====== Input data
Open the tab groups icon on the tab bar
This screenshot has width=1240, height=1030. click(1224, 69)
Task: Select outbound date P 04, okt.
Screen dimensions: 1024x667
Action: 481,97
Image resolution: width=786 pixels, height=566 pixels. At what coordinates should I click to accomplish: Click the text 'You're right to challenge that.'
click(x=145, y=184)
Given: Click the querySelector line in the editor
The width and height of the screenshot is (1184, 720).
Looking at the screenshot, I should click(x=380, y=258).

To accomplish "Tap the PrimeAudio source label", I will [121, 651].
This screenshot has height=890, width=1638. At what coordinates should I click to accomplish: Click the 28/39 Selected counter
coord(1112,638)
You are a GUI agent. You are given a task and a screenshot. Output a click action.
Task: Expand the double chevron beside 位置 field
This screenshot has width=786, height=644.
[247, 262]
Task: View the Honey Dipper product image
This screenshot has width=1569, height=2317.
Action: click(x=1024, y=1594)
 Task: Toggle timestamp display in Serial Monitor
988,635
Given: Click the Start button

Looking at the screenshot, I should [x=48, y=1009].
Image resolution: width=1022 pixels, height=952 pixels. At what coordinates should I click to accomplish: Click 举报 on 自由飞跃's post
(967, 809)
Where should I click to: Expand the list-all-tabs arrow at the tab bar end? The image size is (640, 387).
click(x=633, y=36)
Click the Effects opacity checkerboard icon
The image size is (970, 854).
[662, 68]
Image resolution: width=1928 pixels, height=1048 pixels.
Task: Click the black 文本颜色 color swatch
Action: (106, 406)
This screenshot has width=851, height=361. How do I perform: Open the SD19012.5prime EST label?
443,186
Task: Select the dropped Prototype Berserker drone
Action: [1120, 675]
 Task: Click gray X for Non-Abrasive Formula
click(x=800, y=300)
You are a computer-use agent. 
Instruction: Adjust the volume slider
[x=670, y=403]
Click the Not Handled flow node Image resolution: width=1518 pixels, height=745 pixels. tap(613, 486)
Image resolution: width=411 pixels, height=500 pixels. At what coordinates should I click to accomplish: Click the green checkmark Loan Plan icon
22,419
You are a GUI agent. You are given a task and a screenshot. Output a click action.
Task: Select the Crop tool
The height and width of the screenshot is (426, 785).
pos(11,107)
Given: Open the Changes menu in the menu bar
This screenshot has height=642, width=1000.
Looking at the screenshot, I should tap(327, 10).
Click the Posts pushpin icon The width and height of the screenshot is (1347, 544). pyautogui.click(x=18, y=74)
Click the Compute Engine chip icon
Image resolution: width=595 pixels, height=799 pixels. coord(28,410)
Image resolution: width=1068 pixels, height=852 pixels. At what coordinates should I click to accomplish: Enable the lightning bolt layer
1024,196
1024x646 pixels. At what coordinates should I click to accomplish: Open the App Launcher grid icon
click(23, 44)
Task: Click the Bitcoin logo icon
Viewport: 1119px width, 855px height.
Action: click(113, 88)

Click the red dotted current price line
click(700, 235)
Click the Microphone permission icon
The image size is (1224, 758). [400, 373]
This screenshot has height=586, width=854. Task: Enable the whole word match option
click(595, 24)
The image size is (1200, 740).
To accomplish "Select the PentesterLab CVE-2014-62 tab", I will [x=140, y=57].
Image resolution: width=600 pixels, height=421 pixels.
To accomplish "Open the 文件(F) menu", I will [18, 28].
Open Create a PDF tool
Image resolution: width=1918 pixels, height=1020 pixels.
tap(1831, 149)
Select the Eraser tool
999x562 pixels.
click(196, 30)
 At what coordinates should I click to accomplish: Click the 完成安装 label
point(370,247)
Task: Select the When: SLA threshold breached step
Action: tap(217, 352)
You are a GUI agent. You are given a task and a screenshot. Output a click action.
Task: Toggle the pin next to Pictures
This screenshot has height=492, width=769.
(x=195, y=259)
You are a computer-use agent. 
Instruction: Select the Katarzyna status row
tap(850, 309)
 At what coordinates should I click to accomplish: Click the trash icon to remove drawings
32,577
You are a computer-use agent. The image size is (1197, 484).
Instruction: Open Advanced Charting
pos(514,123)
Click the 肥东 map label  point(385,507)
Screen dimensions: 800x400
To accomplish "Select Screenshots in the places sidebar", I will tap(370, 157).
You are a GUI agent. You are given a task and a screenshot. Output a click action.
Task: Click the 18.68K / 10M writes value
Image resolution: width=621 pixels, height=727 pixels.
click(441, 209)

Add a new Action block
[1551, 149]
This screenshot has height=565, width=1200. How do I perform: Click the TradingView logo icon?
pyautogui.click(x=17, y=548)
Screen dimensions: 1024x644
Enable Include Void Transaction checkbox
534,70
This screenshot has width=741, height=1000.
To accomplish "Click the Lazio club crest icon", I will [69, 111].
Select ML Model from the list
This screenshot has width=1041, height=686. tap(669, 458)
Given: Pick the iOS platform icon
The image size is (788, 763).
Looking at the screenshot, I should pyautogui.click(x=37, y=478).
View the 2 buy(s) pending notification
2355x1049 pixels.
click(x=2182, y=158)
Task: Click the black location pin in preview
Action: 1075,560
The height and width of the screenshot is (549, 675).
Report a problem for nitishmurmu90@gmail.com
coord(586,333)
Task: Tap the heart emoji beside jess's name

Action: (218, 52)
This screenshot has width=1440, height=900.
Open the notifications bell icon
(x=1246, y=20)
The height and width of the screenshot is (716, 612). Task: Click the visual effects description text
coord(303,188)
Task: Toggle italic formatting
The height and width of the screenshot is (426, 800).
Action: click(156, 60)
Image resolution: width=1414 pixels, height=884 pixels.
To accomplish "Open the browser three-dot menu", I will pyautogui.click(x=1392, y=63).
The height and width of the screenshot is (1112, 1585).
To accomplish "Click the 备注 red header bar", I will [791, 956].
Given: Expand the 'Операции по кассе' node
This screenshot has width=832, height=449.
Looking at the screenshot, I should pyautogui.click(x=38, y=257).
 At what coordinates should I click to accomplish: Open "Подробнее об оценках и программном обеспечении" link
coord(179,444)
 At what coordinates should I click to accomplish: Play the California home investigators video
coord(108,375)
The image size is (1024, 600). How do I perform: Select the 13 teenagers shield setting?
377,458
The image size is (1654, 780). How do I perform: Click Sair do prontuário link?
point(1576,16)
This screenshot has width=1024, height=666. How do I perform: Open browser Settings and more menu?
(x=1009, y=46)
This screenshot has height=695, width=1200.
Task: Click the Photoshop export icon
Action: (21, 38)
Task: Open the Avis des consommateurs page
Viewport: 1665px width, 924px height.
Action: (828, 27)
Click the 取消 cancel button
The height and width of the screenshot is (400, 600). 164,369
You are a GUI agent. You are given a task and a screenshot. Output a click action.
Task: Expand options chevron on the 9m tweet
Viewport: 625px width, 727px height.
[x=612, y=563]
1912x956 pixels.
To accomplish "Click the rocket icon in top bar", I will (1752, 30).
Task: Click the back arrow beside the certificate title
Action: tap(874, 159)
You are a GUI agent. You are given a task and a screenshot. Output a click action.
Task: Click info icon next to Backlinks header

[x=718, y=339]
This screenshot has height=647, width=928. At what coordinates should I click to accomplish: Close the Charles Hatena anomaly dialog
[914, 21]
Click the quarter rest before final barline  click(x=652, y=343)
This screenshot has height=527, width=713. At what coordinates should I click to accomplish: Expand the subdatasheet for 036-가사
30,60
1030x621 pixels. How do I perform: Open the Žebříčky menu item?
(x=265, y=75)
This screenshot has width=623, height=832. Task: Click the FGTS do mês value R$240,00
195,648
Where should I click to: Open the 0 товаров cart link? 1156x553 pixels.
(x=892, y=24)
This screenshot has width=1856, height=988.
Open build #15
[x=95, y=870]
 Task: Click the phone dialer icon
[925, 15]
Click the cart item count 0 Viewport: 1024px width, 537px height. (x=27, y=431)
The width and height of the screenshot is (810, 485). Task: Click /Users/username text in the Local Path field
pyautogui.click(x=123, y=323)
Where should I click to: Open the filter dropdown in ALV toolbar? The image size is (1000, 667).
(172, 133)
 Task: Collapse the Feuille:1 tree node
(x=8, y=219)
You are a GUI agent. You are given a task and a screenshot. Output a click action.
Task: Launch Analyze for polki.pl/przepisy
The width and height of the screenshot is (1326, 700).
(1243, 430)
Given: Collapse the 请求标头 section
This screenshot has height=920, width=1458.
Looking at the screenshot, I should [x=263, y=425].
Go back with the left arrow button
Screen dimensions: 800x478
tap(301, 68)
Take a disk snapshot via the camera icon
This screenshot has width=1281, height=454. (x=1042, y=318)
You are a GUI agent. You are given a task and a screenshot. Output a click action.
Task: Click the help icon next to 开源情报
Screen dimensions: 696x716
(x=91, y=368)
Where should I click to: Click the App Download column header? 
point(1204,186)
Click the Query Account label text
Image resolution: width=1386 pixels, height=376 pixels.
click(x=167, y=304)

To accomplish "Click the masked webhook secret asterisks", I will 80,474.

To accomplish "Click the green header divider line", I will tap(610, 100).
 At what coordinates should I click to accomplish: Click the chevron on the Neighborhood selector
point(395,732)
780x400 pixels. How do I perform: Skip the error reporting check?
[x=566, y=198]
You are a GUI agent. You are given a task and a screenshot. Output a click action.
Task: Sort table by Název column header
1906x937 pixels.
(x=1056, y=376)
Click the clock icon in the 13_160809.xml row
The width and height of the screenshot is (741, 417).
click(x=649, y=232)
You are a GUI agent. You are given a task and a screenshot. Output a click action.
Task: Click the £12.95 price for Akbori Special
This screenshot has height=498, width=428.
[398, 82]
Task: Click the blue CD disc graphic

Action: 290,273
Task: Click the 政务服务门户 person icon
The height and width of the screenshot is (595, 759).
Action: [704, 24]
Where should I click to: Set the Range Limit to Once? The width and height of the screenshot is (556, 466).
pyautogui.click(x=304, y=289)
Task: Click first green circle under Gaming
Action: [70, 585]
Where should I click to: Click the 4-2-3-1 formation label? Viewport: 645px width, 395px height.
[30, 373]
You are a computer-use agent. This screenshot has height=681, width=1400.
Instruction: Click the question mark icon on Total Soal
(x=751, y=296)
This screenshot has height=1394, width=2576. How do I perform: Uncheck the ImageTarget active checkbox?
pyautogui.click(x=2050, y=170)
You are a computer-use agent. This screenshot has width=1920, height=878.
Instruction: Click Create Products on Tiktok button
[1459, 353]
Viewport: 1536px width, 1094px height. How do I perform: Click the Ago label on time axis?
============
Your instructions: In the entries above, restate word for word the lines between the one holding "The height and width of the screenshot is (426, 800)." and the one holding "Given: Expand the 'Операции по кассе' node", inclusive, and nothing besides.

Response below:
The height and width of the screenshot is (426, 800).
Action: click(156, 60)
Image resolution: width=1414 pixels, height=884 pixels.
To accomplish "Open the browser three-dot menu", I will pyautogui.click(x=1392, y=63).
The height and width of the screenshot is (1112, 1585).
To accomplish "Click the 备注 red header bar", I will [791, 956].
Given: Expand the 'Операции по кассе' node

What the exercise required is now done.